Step 3: Find the general solution.

The general solution is given by $f(x) \cdot (\text{I.F.}) = \int Q(x) \cdot (\text{I.F.}) dx + C$. Substituting the values we found: $f(x) \cdot (1+\cos^2 x) = \int \left(\frac{\sin x}{1+\cos^2 x}\right) \cdot (1+\cos^2 x) dx + C$ Simplifying the integral: $f(x) \cdot (1+\cos^2 x) = \int \sin x \, dx + C$ Integrating: $f(x) \cdot (1+\cos^2 x) = -\cos x + C$

Step 4: Apply the initial condition to find the constant of integration, C.

We are given the condition $f(0) = 0$. Substituting $x=0$ and $f(0)=0$ into the general solution: $0 \cdot (1+\cos^2 0) = -\cos 0 + C$ Since $\cos 0 = 1$: $0 = -1 + C$ $C = 1$

Step 5: Write the particular solution.

Substituting $C=1$ back into the general solution: $f(x) \cdot (1+\cos^2 x) = -\cos x + 1$ Solving for $f(x)$: $f(x) = \frac{1-\cos x}{1+\cos^2 x}$

Step 6: Evaluate $f\left(\frac{\pi}{2}\right)$.

We need to find the value of the function at $x=\frac{\pi}{2}$. Substituting $x=\frac{\pi}{2}$ into the particular solution: $f\left(\frac{\pi}{2}\right) = \frac{1-\cos\left(\frac{\pi}{2}\right)}{1+\cos^2\left(\frac{\pi}{2}\right)}$ Since $\cos\left(\frac{\pi}{2}\right) = 0$: $f\left(\frac{\pi}{2}\right) = \frac{1-0}{1+0^2} = \frac{1}{1} = 1$

3. Common Mistakes & Tips

• Sign Errors: Be extremely careful with signs when rearranging the equation and calculating the integrating factor.
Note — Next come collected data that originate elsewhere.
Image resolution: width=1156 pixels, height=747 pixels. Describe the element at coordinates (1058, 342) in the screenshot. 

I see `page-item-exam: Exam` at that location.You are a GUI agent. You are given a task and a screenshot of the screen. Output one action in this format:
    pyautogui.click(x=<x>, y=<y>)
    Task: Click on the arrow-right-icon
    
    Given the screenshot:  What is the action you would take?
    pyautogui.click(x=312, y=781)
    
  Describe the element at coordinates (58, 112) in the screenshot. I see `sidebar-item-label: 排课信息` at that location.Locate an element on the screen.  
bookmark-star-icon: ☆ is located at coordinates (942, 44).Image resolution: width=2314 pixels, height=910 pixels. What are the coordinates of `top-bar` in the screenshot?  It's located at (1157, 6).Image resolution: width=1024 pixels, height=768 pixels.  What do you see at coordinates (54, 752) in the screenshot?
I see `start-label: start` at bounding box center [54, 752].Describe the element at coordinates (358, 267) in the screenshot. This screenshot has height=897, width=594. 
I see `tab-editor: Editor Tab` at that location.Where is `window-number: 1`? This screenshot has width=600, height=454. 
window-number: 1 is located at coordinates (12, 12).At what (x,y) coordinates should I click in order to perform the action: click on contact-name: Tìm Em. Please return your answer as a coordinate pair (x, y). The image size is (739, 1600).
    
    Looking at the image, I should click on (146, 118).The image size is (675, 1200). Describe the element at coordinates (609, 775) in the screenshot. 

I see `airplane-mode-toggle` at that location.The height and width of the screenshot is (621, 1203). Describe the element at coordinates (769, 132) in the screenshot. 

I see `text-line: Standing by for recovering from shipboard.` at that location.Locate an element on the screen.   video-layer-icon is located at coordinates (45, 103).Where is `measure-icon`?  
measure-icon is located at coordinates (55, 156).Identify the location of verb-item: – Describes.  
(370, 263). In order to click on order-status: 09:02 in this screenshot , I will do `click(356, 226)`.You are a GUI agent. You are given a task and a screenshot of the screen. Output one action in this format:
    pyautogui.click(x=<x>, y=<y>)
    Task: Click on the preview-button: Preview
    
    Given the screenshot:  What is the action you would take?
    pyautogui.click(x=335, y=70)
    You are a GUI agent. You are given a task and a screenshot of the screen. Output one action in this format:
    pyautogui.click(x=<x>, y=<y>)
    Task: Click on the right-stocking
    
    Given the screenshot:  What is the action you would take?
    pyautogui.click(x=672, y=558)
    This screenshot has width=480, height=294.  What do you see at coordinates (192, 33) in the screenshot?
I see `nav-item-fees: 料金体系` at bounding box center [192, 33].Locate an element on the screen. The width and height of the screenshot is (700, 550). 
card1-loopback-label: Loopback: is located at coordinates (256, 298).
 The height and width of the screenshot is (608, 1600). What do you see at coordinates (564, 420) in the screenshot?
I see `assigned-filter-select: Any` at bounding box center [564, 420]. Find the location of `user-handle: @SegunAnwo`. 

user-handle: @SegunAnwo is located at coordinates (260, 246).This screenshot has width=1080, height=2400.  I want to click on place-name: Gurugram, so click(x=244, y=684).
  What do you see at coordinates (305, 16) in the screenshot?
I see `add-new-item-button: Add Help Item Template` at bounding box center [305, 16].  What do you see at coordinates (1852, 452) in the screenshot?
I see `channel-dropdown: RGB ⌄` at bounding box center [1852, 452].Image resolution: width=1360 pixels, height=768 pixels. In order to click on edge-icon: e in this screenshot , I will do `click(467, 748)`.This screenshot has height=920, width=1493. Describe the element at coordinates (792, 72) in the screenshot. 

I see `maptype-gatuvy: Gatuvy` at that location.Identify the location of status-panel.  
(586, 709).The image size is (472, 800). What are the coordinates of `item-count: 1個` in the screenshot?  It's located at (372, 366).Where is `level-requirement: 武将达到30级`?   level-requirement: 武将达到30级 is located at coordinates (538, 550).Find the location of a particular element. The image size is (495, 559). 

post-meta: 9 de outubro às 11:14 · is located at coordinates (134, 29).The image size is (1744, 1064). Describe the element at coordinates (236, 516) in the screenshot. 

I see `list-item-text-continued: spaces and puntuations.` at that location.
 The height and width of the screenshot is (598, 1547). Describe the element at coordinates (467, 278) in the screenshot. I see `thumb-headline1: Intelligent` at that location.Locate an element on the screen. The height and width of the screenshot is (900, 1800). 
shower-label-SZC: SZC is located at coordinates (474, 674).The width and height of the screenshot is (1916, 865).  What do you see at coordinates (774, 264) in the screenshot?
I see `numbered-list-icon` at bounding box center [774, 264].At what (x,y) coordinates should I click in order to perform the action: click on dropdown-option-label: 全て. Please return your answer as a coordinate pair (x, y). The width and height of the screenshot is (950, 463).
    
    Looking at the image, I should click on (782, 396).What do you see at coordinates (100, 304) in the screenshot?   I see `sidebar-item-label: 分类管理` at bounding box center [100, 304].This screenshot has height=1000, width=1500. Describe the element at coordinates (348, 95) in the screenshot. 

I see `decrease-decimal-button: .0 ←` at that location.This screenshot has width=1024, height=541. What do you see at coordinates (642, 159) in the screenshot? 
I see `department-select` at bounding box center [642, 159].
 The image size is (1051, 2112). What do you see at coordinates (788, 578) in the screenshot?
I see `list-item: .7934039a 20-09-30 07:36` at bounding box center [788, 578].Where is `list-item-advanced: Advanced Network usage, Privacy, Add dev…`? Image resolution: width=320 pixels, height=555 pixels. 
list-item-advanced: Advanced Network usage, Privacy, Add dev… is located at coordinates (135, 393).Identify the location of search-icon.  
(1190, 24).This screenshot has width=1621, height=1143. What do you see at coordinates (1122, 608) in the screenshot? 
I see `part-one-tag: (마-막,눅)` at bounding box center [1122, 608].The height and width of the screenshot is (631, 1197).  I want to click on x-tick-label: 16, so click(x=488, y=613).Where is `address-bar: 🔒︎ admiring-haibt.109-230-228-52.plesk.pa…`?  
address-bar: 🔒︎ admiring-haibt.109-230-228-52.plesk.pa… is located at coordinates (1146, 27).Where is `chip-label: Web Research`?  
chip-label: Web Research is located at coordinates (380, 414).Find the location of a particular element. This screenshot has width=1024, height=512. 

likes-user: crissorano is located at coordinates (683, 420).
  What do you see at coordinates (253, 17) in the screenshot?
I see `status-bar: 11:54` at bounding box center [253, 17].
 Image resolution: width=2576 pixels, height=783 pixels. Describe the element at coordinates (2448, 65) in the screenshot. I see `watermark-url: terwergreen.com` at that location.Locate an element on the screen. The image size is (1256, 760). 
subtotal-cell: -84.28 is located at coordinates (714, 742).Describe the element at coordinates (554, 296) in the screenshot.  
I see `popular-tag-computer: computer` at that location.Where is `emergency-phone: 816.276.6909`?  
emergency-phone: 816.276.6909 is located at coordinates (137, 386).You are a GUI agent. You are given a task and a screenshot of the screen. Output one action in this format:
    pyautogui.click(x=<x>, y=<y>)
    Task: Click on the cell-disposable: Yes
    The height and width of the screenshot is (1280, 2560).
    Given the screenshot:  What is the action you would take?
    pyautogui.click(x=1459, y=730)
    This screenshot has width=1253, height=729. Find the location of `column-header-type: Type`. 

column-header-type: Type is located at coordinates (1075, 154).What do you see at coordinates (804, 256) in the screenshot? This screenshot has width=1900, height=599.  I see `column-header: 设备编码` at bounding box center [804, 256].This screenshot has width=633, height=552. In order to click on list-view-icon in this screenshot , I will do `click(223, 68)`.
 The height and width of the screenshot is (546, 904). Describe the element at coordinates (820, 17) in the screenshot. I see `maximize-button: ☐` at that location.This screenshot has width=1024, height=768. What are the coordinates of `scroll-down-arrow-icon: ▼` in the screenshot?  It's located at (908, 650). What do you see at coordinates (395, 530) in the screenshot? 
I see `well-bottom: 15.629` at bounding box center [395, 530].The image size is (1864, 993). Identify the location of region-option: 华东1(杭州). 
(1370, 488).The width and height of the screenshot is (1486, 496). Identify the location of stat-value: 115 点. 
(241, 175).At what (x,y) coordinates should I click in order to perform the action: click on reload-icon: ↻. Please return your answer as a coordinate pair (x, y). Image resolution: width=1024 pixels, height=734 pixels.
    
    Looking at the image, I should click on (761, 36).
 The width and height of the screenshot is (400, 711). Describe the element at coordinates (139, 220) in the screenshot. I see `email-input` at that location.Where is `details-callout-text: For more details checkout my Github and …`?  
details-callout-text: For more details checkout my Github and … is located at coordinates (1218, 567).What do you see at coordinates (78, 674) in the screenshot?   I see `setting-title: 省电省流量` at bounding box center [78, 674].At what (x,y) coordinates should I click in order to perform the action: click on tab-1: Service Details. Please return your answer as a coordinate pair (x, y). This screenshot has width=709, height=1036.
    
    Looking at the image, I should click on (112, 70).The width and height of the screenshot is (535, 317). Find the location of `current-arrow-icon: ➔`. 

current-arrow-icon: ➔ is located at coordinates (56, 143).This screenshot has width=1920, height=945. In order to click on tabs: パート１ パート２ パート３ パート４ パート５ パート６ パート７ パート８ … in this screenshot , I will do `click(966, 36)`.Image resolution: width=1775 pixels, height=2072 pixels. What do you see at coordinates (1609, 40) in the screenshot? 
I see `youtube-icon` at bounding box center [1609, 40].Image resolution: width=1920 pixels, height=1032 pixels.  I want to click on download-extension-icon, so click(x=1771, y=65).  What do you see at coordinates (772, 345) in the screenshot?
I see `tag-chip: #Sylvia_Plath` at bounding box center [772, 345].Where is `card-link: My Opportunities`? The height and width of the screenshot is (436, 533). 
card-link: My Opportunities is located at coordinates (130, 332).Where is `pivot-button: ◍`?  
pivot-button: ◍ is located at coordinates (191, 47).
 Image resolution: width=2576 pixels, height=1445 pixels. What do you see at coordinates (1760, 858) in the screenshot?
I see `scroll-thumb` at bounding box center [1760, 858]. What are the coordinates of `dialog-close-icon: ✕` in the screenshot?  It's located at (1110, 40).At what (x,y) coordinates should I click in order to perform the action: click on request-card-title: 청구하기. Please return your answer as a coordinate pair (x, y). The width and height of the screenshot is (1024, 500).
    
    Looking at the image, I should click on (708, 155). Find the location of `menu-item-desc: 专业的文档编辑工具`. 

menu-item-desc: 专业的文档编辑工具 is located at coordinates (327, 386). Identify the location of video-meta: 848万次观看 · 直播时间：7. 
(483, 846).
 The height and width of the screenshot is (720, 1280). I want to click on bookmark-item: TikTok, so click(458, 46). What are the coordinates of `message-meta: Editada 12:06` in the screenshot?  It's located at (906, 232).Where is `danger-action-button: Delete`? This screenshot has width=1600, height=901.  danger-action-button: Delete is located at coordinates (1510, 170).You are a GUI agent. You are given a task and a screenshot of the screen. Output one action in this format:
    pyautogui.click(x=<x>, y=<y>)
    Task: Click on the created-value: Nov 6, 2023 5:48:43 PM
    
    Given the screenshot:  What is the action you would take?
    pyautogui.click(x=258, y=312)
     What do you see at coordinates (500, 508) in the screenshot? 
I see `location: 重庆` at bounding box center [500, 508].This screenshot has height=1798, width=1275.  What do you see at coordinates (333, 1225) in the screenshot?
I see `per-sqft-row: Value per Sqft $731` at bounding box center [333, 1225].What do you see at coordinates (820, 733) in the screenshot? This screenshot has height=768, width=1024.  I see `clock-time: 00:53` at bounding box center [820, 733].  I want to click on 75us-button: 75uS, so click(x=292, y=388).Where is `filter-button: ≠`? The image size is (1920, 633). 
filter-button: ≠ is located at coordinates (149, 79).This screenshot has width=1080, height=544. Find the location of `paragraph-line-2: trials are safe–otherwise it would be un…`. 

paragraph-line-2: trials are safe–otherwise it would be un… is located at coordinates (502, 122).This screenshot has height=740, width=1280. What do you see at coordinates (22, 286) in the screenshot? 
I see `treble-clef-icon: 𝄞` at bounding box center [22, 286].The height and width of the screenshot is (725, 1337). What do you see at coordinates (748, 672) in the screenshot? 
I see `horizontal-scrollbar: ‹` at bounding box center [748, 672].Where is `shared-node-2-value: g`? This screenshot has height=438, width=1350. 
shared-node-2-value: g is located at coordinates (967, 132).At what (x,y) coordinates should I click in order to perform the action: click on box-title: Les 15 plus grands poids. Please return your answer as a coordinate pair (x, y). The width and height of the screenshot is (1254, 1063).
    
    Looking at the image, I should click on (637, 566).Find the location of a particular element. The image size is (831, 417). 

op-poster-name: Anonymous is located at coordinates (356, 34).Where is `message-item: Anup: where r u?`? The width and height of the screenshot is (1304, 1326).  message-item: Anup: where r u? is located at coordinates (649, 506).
A misplaced negative sign can lead to an incorrect solution.
• Integration Techniques: Remember common integration techniques like u-substitution. Recognizing patterns can significantly simplify the process.
• Initial Conditions: Don't forget to use the initial condition to find the constant of integration. This is crucial for obtaining the particular solution.

4. Summary

We solved the given differential equation by first rearranging it into standard form, then finding the integrating factor, and subsequently obtaining the general solution. We then used the initial condition $f(0)=0$ to find the particular solution. Finally, we evaluated the particular solution at $x = \frac{\pi}{2}$ to find that $f\left(\frac{\pi}{2}\right) = 1$.

5. Final Answer

The final answer is \boxed{1}, which corresponds to option (B).